No, it just says ur easy
I bet there is no greater pleasure in life than pistol whipping people.
Anal.
windsor, ontario is like a poor man's amsterdam
no, it is just poor
We had like 4 guys come over and buy us all drinks as an excuse to hit on Kendra. Hanging out with her is now officially fiscally responsible.
I have a question: does pizza dipped in chili sound good or am I just really high?
I woke up this morning with a sharpie tramp stamp. Pretty sure it's a picture of a squirrel.
Running late for a date because I couldn't get my clothes out from under the dude I spent the night with in time to leave when I planned. This is my life.
Plus idk what to say. Like hello dapper gentleman will you pursue me in a midnight hangout where I can be choked
She swallowed the key to the cuffs, I've been having to explain the pink fuzz all morning.

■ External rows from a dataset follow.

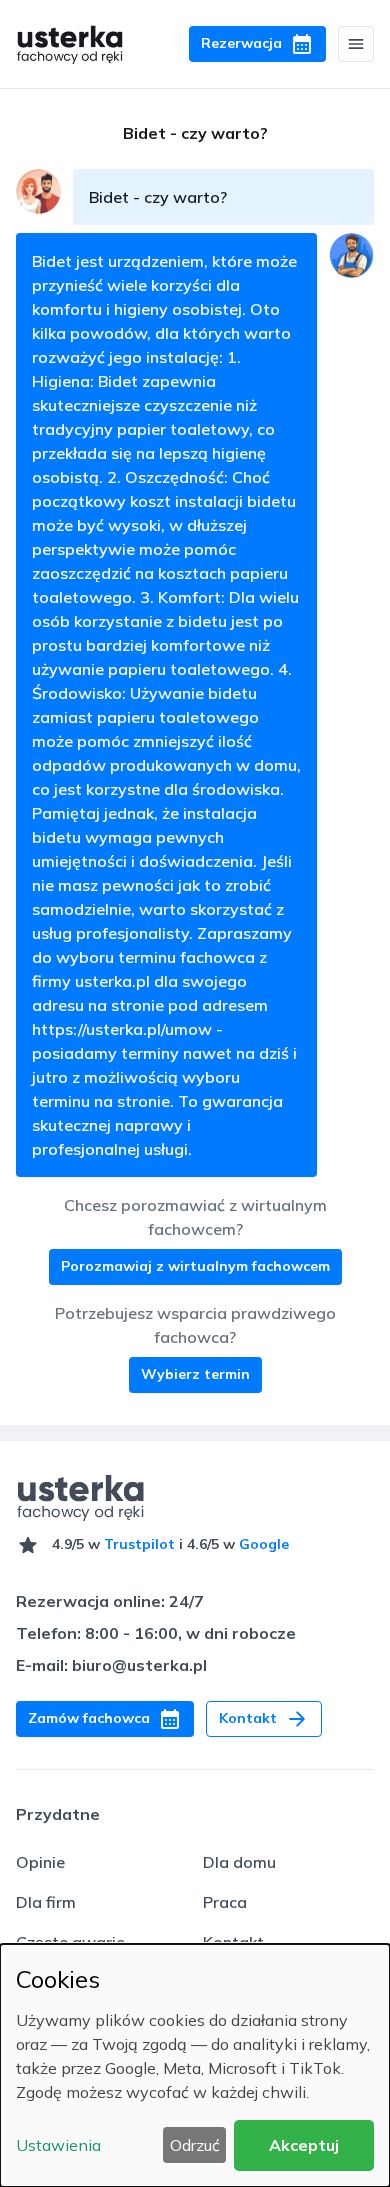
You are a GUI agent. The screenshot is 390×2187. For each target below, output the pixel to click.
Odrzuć (195, 2145)
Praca (225, 1902)
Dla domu (239, 1862)
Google (264, 1544)
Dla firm (46, 1902)
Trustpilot (139, 1544)
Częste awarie (70, 1942)
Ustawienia (58, 2145)
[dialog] (195, 2065)
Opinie (40, 1862)
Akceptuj (304, 2145)
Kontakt (233, 1942)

logically I know i should probably study somewhere outside my dorm room, but if I do that then I cant drink and smoke half as much while i study
How's Vegas?
Woke up with a sculpture of my own head. Been trying to find Ashley for two days. so pretty not too bad.
I caught myself caressing my own hand while nurturing a glass of bourbon. I think it's time to get back out there.
Apparently "Welcome to the Sin Cave" is not how I'm supposed to answer the door
I'm really sorry I bit your mom last night, it was completely uncalled for.
I showered three hours ago and yet feel the need for another one already. This is my day.